Fig. 2: Inferring the effectome using standard and Bayesian approaches on simulated data. | Nature

Fig. 2: Inferring the effectome using standard and Bayesian approaches on simulated data.

From: The fly connectome reveals a path to the effectome

Fig. 2

a, We used the connectome to set the effectome weights for a whole-brain simulation using all 121,327 connected neurons (neurons with no incoming or outgoing connections, above a threshold of >5 synapses, were not included). b, Synaptic weights were set proportional to synapse count, with positive (negative) sign for excitatory (inhibitory) synapses. c, IV estimates of postsynaptic weights of a single example neuron. Most of the error falls along the vertical line where true weight equals 0 (which is the majority of the weights, owing to the sparsity of the fly connectome). d, Mean ± 2 s.d. of an independent Gaussian connectome prior on each weight in the effectome.
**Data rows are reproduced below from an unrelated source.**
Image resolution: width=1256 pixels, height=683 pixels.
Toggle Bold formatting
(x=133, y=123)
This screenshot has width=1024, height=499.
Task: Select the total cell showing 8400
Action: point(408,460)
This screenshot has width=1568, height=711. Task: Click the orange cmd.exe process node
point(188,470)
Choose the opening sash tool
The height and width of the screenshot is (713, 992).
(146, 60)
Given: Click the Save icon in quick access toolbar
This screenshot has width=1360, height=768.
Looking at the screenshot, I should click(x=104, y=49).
We set the prior mean to be proportional to the signed synapse count of the connectome and variance equal to the absolute value of the mean plus a small constant, so that the prior width is non-zero between neurons with no known synapses. e, An IV–Bayes estimator shows smaller error than the raw IV estimator in b. f, The error of estimated weights (residual sum of squares, RSS) decreases with the number of samples for both estimators, but IV–Bayes gives several orders of magnitude faster convergence (orange below blue line; mean ± s.d.; n = 10 simulations). Mean squared error will decrease indefinitely for both estimators because they are consistent (that is, they converge to ground truth as the number of samples goes to infinity). Horizontal lines show error level where the R2 of the recovered weights is zero (long dash) and 0.9 (short dash), respectively.